Items.
__________________________________________________

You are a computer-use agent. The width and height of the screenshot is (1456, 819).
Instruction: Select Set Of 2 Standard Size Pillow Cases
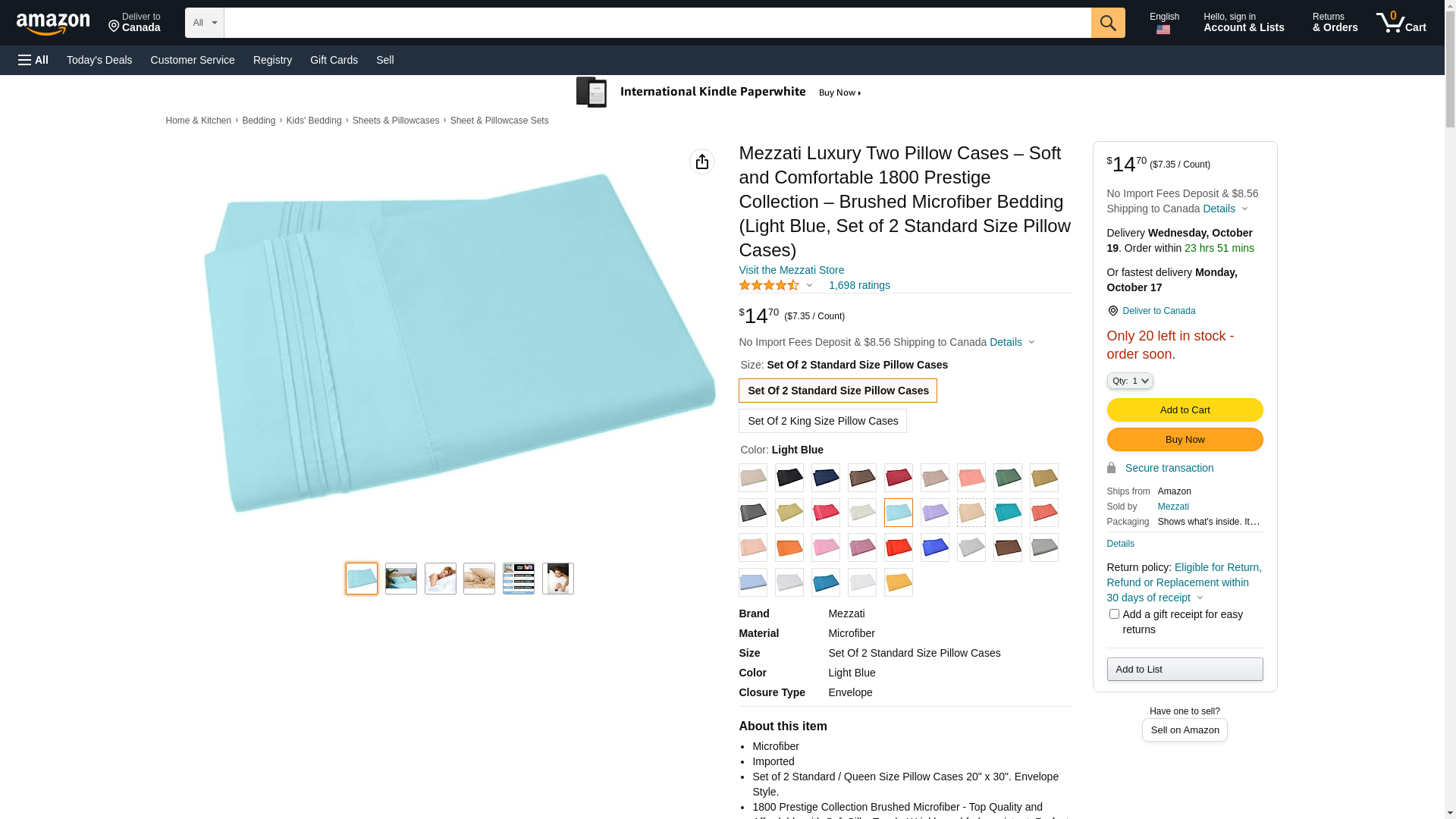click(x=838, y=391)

__________________________________________________

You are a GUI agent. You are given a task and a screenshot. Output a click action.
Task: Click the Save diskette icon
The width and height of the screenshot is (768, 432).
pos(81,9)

__________________________________________________

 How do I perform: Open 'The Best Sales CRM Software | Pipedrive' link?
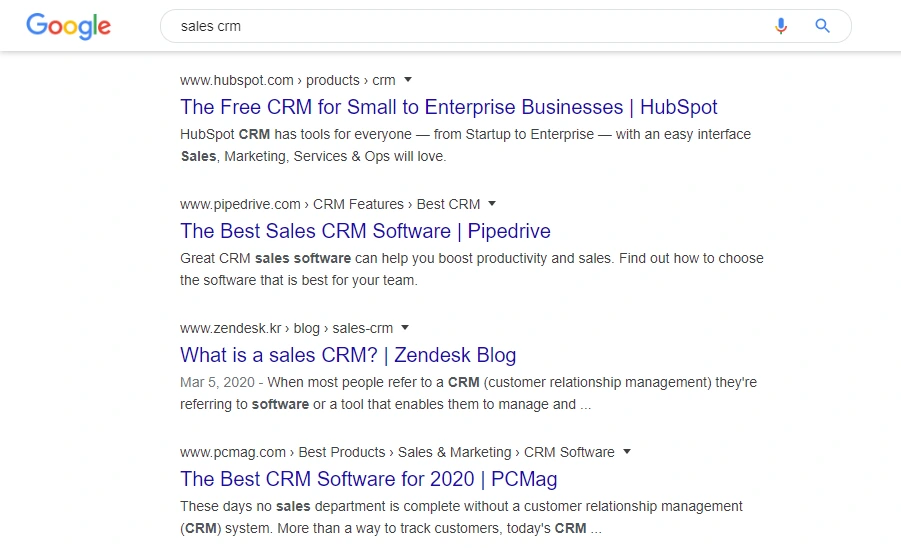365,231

__________________________________________________

To do. Please report each line of the data above that contains the word "agent", copying every such line in full.

Output for this exercise.
You are a computer-use agent. The width and height of the screenshot is (1456, 819).
You are a GUI agent. You are given a task and a screenshot. Output a click action.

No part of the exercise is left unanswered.